> **Instructions to follow**
Copy the entries from the line containing "Task: Click the" through the line containing "Screen dimensions: 780x1387", inclusive, word for word. Leave the pictures out.

> **Record set**
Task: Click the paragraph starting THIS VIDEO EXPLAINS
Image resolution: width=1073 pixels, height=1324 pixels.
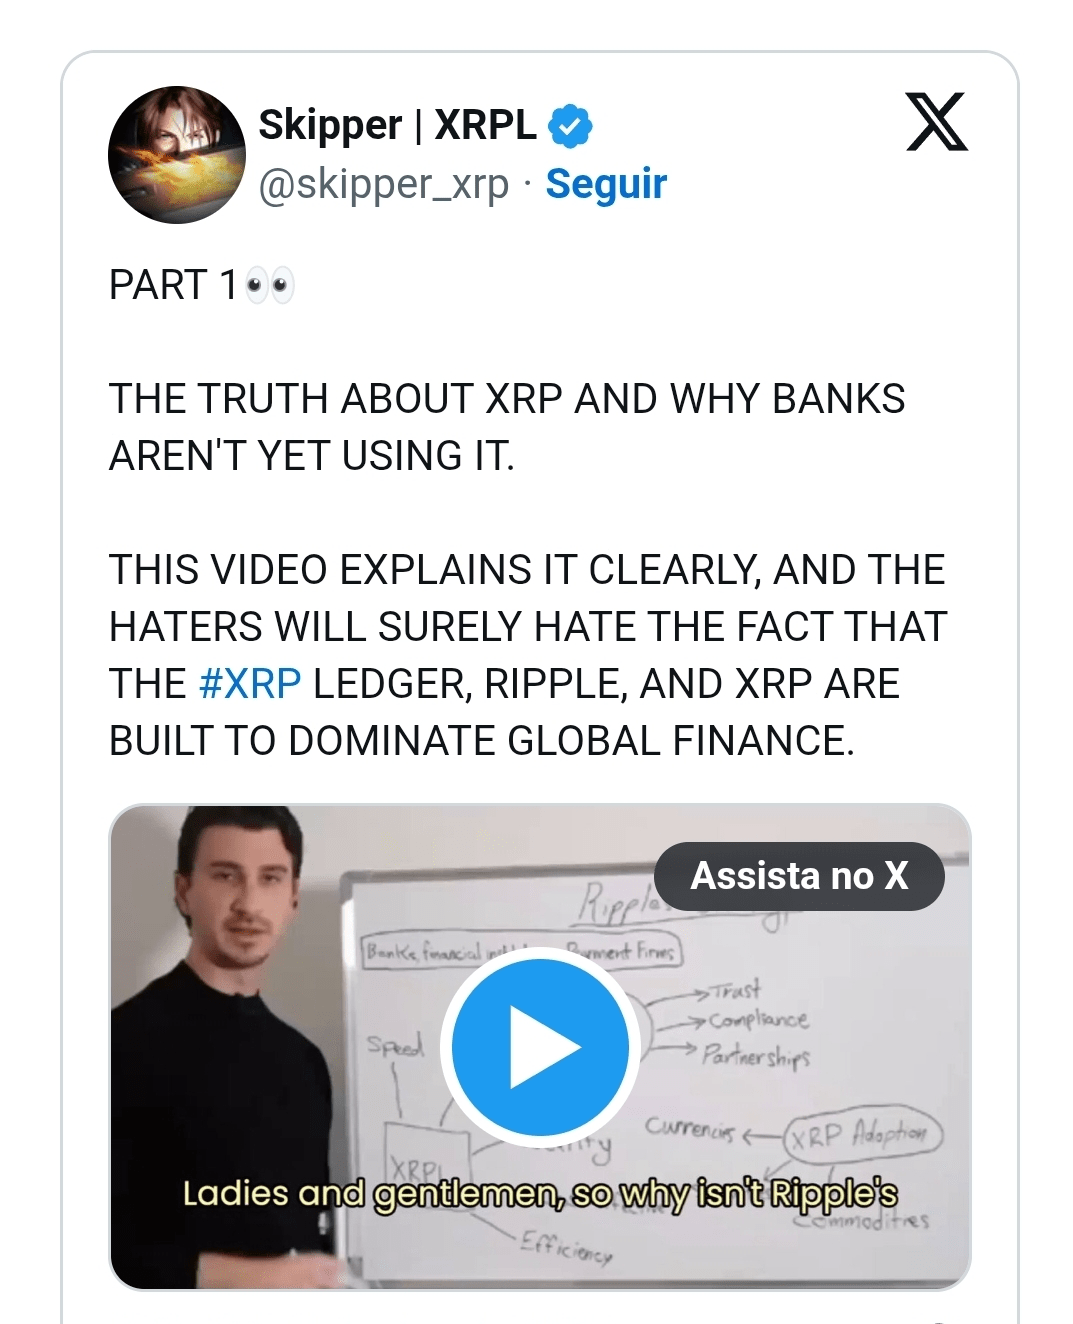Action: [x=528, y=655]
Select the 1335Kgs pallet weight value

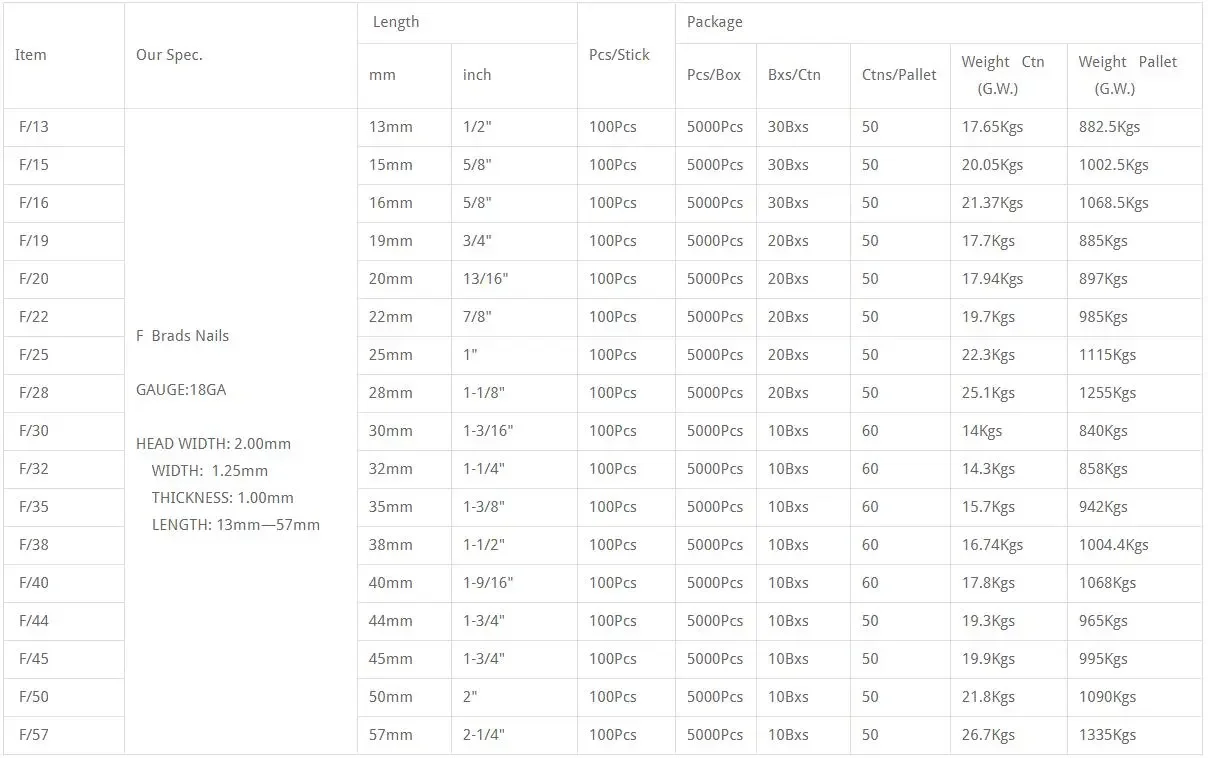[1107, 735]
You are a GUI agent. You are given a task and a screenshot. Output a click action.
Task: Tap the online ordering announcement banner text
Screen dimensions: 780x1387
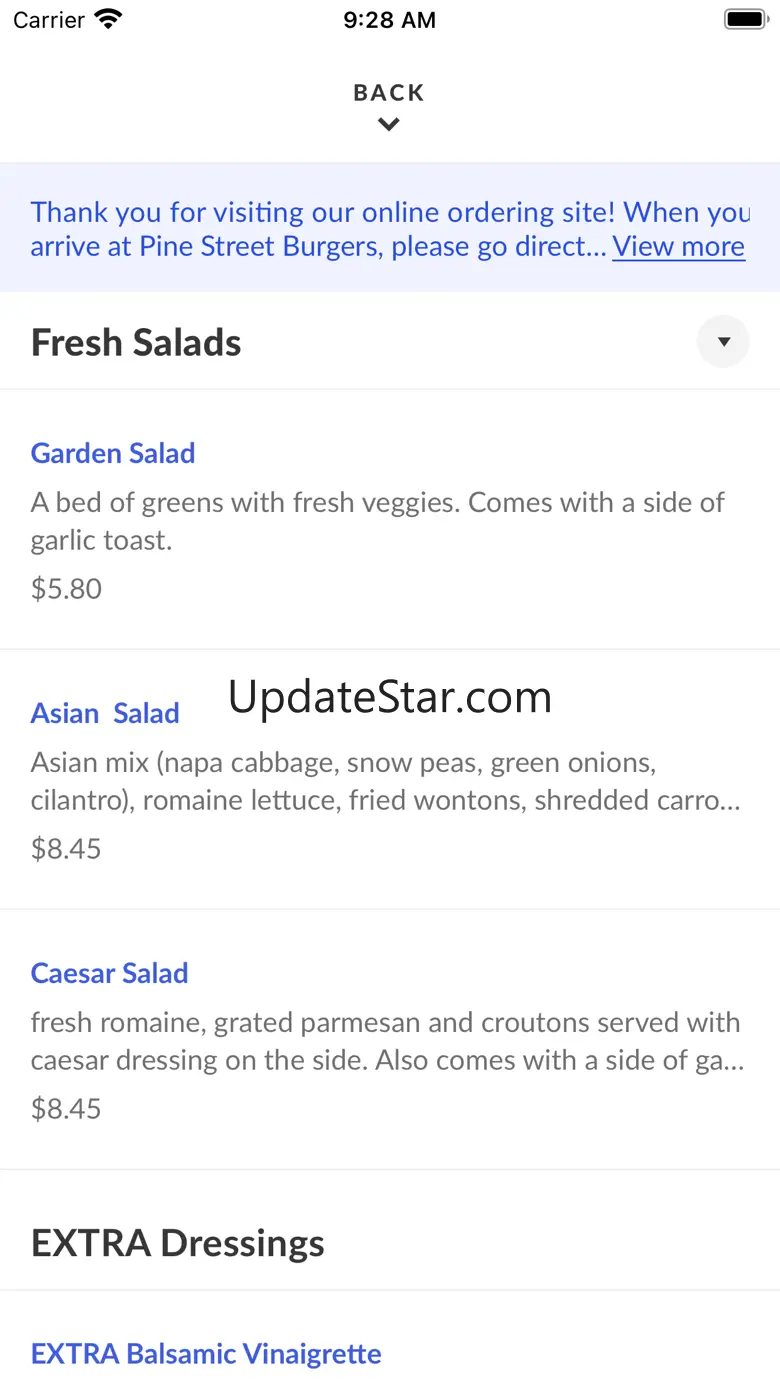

* * *

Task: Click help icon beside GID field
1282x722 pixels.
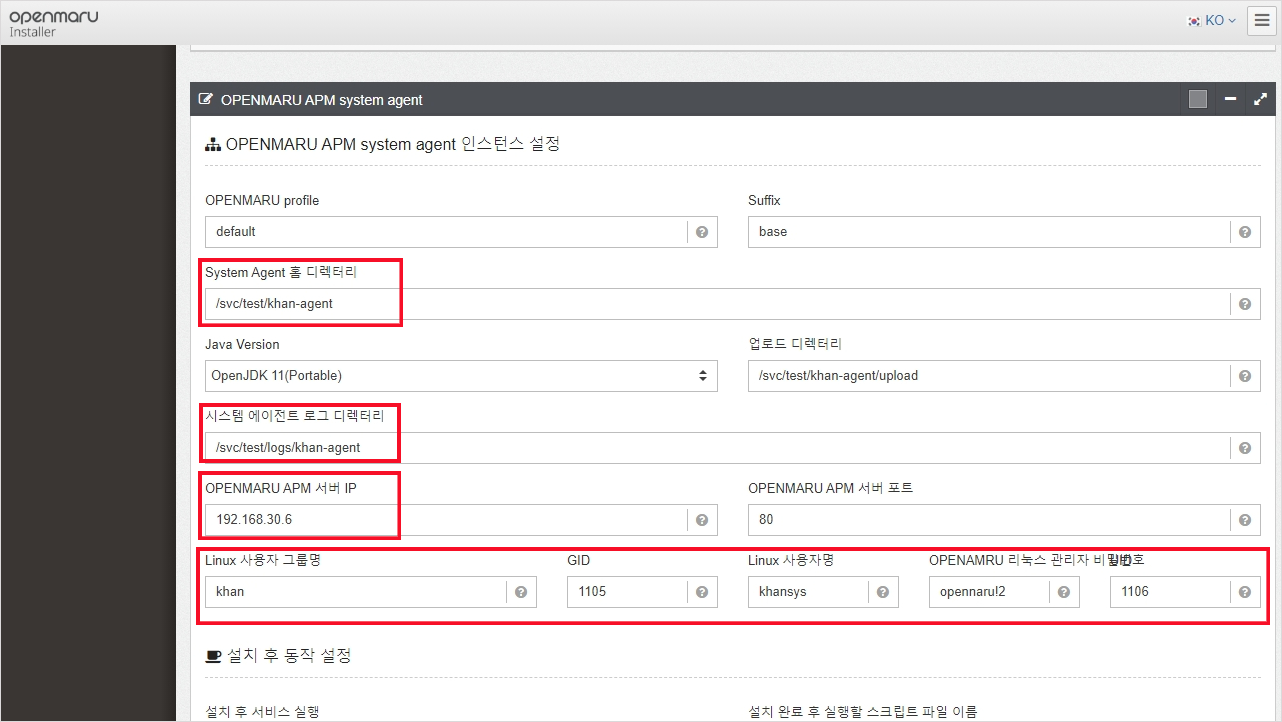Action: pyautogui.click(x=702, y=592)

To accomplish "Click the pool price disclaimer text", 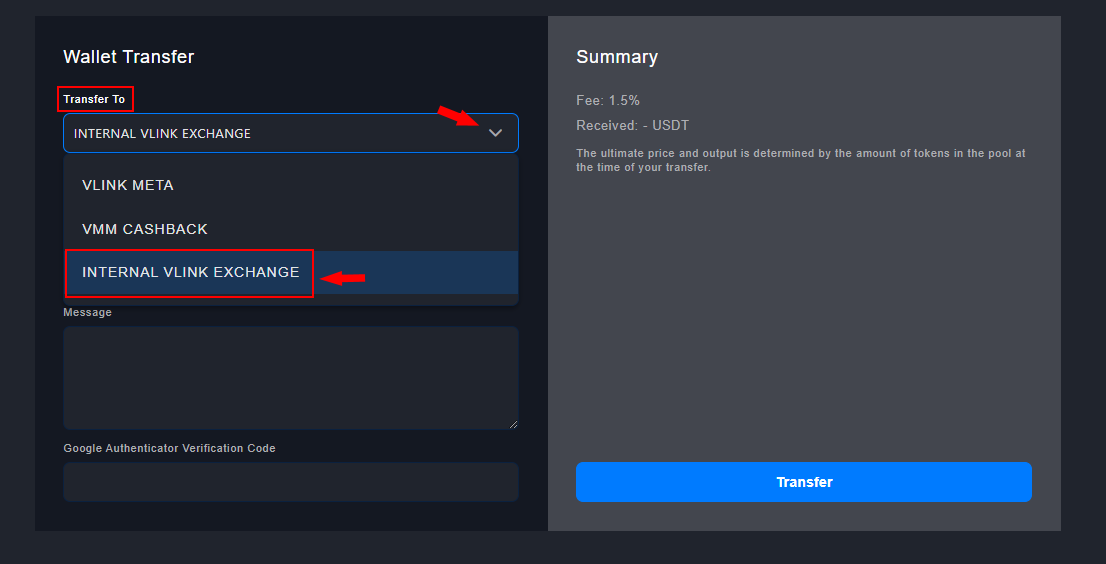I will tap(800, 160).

> **Output below**
Task: Click the paragraph starting THIS VIDEO EXPLAINS
Image resolution: width=1073 pixels, height=1324 pixels.
Action: [x=528, y=655]
Select the 1335Kgs pallet weight value

[1107, 735]
You are a GUI agent. You are given a task and a screenshot. Output a click action.
Task: Tap the online ordering announcement banner text
Screen dimensions: 780x1387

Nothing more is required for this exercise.